- Task to carry out -
Your reply should be the complete data, reproduced exactly.

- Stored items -
┌────────
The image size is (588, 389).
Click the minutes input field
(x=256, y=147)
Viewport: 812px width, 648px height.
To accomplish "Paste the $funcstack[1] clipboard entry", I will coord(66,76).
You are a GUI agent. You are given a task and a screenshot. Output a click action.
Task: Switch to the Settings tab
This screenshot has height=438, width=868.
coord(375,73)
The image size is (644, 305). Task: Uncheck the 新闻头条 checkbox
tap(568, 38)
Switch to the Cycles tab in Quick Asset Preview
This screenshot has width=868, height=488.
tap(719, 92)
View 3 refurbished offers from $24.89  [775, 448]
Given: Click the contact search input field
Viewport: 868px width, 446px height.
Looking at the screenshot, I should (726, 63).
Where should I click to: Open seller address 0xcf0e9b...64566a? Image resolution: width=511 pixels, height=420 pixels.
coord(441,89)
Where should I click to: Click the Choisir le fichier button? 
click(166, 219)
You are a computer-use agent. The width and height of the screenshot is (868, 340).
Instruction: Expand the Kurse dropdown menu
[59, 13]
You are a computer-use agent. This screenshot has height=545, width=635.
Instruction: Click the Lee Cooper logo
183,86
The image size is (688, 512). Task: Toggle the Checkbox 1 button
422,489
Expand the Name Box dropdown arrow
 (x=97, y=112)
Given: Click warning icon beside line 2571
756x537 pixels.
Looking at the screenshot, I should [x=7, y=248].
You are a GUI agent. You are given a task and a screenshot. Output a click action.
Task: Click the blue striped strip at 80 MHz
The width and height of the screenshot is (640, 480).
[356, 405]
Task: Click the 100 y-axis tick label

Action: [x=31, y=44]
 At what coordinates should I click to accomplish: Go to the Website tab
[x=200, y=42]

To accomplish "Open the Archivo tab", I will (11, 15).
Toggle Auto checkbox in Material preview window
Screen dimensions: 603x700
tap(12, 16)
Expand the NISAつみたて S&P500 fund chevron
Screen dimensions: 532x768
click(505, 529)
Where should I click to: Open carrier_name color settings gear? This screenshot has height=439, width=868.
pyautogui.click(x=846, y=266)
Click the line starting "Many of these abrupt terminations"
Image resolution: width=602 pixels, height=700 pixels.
└────────
- Answer area -
The image size is (588, 389).
Click the minutes input field
(x=256, y=147)
Viewport: 812px width, 648px height.
To accomplish "Paste the $funcstack[1] clipboard entry", I will coord(66,76).
You are a GUI agent. You are given a task and a screenshot. Output a click action.
Task: Switch to the Settings tab
This screenshot has height=438, width=868.
coord(375,73)
The image size is (644, 305). Task: Uncheck the 新闻头条 checkbox
tap(568, 38)
Switch to the Cycles tab in Quick Asset Preview
This screenshot has width=868, height=488.
tap(719, 92)
View 3 refurbished offers from $24.89  [775, 448]
Given: Click the contact search input field
Viewport: 868px width, 446px height.
Looking at the screenshot, I should (726, 63).
Where should I click to: Open seller address 0xcf0e9b...64566a? Image resolution: width=511 pixels, height=420 pixels.
coord(441,89)
Where should I click to: Click the Choisir le fichier button? 
click(166, 219)
You are a computer-use agent. The width and height of the screenshot is (868, 340).
Instruction: Expand the Kurse dropdown menu
[59, 13]
You are a computer-use agent. This screenshot has height=545, width=635.
Instruction: Click the Lee Cooper logo
183,86
The image size is (688, 512). Task: Toggle the Checkbox 1 button
422,489
Expand the Name Box dropdown arrow
 (x=97, y=112)
Given: Click warning icon beside line 2571
756x537 pixels.
Looking at the screenshot, I should [x=7, y=248].
You are a GUI agent. You are given a task and a screenshot. Output a click action.
Task: Click the blue striped strip at 80 MHz
The width and height of the screenshot is (640, 480).
[356, 405]
Task: Click the 100 y-axis tick label

Action: [x=31, y=44]
 At what coordinates should I click to accomplish: Go to the Website tab
[x=200, y=42]

To accomplish "Open the Archivo tab", I will (11, 15).
Toggle Auto checkbox in Material preview window
Screen dimensions: 603x700
tap(12, 16)
Expand the NISAつみたて S&P500 fund chevron
Screen dimensions: 532x768
click(505, 529)
Where should I click to: Open carrier_name color settings gear? This screenshot has height=439, width=868.
pyautogui.click(x=846, y=266)
Click the line starting "Many of these abrupt terminations"
Image resolution: width=602 pixels, height=700 pixels.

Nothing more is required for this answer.